The Petrov Case (ペトロフ事件, Petorofu jiken) is a 1950 mystery by the Japanese novelist, Tetsuya Ayukawa. It is Ayukawa’s debut novel, and is based on memories and experiences from Ayukawa’s childhood in Manchuria. The story was the first in series of novels featuring the protagonist, Detective Onitsura.

==Story outline==
Set in Manchukuo before World War II, Detective Onitsura, formerly of the Tokyo Metropolitan Police is assigned to Harbin, which has a large cosmopolitan population creating unique problems and difficulties for the police. He then must travel to Dalian, to investigate the murder of a rich Russian émigré at a summer home near Ganjungzi in the Kwantung Leased Territory. His investigations take him to Port Arthur, and back to Harbin on the Asia Express, an express train on the South Manchurian Railway. Along the way, he must solve the case by overcoming the suspects' false alibis.
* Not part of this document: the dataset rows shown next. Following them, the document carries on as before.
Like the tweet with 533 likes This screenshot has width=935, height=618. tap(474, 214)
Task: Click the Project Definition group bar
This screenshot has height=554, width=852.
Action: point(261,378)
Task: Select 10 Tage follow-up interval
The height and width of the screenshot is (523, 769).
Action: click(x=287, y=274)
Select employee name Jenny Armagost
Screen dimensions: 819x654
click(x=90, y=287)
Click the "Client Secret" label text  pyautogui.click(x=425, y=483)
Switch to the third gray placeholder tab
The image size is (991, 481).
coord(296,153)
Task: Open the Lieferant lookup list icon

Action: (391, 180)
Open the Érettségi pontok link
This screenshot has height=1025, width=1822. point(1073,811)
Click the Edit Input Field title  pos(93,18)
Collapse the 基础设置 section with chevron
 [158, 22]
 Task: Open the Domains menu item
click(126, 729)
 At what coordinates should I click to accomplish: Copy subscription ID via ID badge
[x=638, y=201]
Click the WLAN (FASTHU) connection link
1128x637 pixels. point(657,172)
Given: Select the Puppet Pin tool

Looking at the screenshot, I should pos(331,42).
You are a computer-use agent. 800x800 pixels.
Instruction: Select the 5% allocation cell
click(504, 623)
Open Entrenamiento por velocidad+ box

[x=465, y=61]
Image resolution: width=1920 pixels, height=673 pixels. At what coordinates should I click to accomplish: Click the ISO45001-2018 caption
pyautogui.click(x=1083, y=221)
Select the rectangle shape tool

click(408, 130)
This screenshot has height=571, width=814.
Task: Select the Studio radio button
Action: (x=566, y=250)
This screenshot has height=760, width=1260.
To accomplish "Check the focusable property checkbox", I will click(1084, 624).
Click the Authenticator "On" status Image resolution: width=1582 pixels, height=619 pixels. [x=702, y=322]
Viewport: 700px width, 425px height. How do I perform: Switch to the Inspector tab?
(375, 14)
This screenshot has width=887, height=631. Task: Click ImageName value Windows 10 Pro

The climax of the story is set on an island in the Songhua River.

==Main characters==
- Ivan Petrov - a rich White Russian émigré
- Anton Petrov - Ivan's nephew
- Guo Yunhuan - Anton's fiancé
- Nikolai Petrov - also Ivan's nephew
- Alexander Petrov - also Ivan's nephew
- Natalia Bacour - Alexander's fiancé
- Detective Onitsura - a Dalian Police detective, on assignment from Tokyo Metropolitan Police Department
- Detective Sayabin - a Harbin Police detective

==Awards==
The novel won a contest sponsored in 1949 by the popular mystery magazine Hoseki (“Jewel”) with a grand prize of one million yen to mark its third anniversary of publication.